My PSU fan is 3 years old and it started to make noises and spin slower, so I just cleaned it and applied synthetic oil, and it's working almost as new, but I can't longer trust it.
What fan from Corsair/CoolerMaster (only brands that sells in my shithole) would be a good replacement for a PSU fan? I don't want to use a sleeve bearing due horizontal wear of sleeve bearings, so whats a good hydraulic/ball bearings replacement from Corsair/CoolerMaster? also should I try to get a 4 pin fan like the original fan or just run it at 7V 24/7? it's a 500w PSU and I only pull 180watts from it, so I guess 7V should be enough cooling and silent.
Why dont you get a new psu?
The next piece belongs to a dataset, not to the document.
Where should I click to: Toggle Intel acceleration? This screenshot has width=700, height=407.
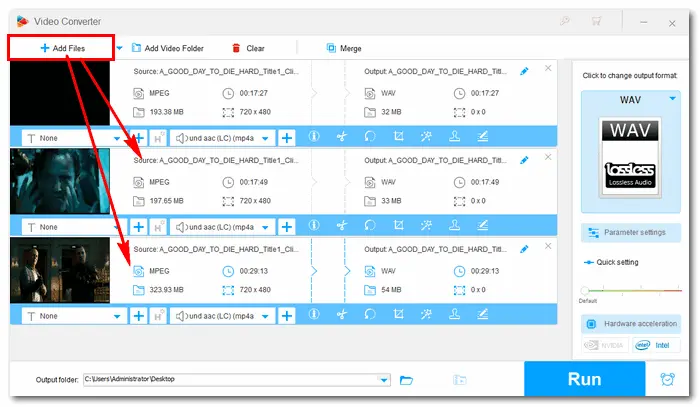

You can get a nice one for usually less than 50 bucks. Idk just seems safer and less of a hassle to me
Noctua would be great
>>61260259
Because the capacity and ESR of the caps is top notch and a new fan may be $10 USD and a new PSU at least $65USD for a CX Corsair piece of shit of the same wattage.
>>61260260
No Noctua over here boss(and resellers would charge nearly the cost of a new PSU for a single Noctua fan).
>>61260214
how much did you pay for it?
$50 USD 3 years ago, but the dollar crushed our currency in the pass year, so similar quality PSU would be at least $80 USD
>>61260214
>I can't longer trust it
I'd say you can. I reoiled my PSU fan (nothing special, some cheap sleeve bearing, it was a basic OEM Fortron) and it stopped clicking and has been fine for almost a year now.
If the fan would go bad again, it will alert you with increased noise or rattling, it won't just suddenly stop spinning and cause your PSU to overheat.